Social engineering is about making you fail. But you can beat it. 

Let’s talk about social engineering for a minute.  And no, this does not mean masterfully planning the layout of your party to maximize guest interaction, minimize personality conflicts and keep the lactose intolerant from embarrassing themselves due to mislabeled food.  Social engineering is the art of making people do things that will put themselves or others at risk, typically financially. It’s been around for centuries. The Trojan horse is a great example: cram soldiers into a giant wooden horse offered as a gift so they can get inside a walled city and bring about its downfall. Fast forward to the 20th century and we call people who do this impostors, swindlers, or con-artists. Today, they’re known as social engineers.

In the context of cybersecurity, social engineering takes many different forms. Phishing, spear phishing, whaling, vishing, pretexting, baiting, tailgating and quid pro quo are some of the ways that hackers use social engineering to manipulate and coerce people in order to infiltrate, steal from, and extort organizations.

But why use social engineering?

Because it works, time and time again.  When it comes to cybersecurity, humans are our weakest link, as attested by a few facts:

  • 90% of all breaches started with a phishing email
  • Phishing emails nearly doubled in 2018 to the tune of 482 million emails
  • Almost 1.4 million new phishing sites are created each month
  • 30% of people will click on a phishing email

The emphasis hackers put on phishing or social engineering makes sense.  Look at the alternative. It takes considerable time and effort to find holes in IT systems to exploit. Finding the weakened entry point can be difficult and time consuming. But if you use social engineering, all you need to find is the right person. And if you cast a wider net, you can get a few suckers trusting individuals caught in it.

If you think it’s rare to find someone naïve enough to fall for social engineering, see what happened to a reporter at DefCon, an annual hacking conference, when he asked to see social engineering in action:

Now, you probably don’t own a call center, so you’re not worried about this happening at your business. But email works just as well, if not better. Social engineers send out thousands of emails at once.  And they can impersonate anyone with a fake email address that looks real. So, what can you do to protect your business?

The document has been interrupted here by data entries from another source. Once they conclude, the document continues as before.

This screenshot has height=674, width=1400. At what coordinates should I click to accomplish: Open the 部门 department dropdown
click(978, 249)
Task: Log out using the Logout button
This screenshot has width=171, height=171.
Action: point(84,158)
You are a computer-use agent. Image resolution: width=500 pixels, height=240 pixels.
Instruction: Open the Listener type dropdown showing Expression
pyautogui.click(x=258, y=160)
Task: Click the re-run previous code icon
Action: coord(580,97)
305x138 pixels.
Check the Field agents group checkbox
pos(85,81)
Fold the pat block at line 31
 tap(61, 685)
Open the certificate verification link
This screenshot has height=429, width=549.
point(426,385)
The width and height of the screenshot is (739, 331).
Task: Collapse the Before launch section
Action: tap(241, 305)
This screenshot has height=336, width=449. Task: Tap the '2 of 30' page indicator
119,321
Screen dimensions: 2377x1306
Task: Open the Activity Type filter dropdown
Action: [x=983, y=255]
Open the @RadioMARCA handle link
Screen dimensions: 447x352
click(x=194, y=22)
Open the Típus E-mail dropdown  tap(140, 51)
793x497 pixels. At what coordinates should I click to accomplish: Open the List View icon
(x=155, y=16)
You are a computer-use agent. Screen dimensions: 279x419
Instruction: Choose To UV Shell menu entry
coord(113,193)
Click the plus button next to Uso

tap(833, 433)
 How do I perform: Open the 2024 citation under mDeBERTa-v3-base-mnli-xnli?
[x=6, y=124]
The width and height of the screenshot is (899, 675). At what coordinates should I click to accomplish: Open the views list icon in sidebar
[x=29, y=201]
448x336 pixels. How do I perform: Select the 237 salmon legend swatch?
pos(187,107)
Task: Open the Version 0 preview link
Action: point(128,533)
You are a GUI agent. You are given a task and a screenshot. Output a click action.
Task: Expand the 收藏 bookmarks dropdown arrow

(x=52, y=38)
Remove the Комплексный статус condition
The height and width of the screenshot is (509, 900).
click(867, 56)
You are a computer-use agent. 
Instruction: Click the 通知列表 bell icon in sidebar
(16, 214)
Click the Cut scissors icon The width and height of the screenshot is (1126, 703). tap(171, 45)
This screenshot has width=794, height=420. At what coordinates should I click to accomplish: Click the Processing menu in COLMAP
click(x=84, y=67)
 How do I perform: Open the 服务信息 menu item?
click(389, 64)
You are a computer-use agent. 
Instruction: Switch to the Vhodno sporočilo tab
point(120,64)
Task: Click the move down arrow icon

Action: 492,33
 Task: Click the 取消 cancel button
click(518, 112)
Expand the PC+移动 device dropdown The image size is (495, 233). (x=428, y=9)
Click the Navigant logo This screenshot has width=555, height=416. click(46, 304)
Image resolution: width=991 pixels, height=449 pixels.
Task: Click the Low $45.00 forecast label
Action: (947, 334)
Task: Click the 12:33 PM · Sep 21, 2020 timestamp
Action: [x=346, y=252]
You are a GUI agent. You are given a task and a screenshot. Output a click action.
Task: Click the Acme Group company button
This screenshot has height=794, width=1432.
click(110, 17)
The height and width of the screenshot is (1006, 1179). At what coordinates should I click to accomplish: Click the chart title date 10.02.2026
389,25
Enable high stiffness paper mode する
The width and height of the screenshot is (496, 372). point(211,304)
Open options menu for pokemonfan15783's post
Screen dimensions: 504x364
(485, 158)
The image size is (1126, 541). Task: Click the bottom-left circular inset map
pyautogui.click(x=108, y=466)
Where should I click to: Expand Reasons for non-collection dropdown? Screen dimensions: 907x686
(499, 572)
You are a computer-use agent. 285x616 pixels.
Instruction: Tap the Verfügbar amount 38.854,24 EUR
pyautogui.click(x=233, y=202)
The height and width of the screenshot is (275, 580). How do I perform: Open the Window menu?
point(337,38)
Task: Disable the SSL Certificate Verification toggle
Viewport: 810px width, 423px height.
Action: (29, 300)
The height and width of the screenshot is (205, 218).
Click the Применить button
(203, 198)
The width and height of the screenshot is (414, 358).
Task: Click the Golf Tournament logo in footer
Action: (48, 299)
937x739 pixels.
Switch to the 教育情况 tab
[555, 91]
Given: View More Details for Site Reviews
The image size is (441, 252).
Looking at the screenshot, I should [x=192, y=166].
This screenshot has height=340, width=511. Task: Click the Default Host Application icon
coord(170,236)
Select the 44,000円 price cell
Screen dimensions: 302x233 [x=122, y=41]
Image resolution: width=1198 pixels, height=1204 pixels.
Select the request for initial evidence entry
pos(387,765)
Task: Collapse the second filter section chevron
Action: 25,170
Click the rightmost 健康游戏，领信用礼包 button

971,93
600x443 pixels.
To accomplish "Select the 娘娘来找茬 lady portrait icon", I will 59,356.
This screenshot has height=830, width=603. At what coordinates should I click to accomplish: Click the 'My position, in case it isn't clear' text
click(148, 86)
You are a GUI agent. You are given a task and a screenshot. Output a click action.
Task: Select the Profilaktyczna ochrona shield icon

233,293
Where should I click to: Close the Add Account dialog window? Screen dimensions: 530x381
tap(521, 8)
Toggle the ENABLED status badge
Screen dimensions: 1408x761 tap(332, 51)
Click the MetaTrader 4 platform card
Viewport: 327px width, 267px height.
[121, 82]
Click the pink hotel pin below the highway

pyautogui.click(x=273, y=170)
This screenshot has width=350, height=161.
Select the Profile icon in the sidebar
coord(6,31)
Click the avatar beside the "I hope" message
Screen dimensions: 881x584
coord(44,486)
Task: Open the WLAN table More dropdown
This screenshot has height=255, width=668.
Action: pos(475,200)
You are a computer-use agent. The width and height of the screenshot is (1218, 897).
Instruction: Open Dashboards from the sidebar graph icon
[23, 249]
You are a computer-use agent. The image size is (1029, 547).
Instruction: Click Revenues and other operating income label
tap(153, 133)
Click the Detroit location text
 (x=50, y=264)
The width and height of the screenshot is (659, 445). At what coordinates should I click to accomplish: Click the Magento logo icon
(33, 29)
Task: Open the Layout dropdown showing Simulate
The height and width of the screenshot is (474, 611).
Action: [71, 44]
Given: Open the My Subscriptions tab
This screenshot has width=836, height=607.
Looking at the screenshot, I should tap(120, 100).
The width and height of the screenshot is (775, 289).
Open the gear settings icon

Training is the key. If humans are the weakest link, then we need to help them make better decisions each day. Here are the things to remember when implementing cybersecurity awareness training:

  • Be skeptical – train employees to doubt first. Are they expecting this email? Are they expecting an attachment? Is it worded correctly? Are there misspellings? If you’re not sure, get a second opinion.
  • Research – train employees to do their homework.  Look at the email address, the URL or the attachment. Is it the right type? What happens if you look it up in Google? You can do your own research for legitimacy.
  • Verify – train employees that when in doubt, it’s best to pick up the phone and ask. Hundreds of millions of dollars could be saved each year by people confirming in person or over the phone if a wire transfer is legitimate. Many ransomwares could have been avoided by calling to see if an attachment in an email was intended or not. A call to verify is better than the alternative.
  • Stay alert – social engineers know when we’re more likely to be vulnerable: at the beginning of the day before the coffee kicks in; at the end of the day when we’re ready to go home. Staying diligent all day is crucial.
  • Be consistent – no one learns anything by hearing it once. It takes repetition. Keep training.
  • Stay up to date – threats keep changing. Keep up to speed on what the latest threats are and how you can avoid them.

Social engineering isn’t going away. People are always going to be gullible and we can’t prevent every attack. But, with better training and visibility of social engineering, we can reduce the human element and keep our organizations and customers safe.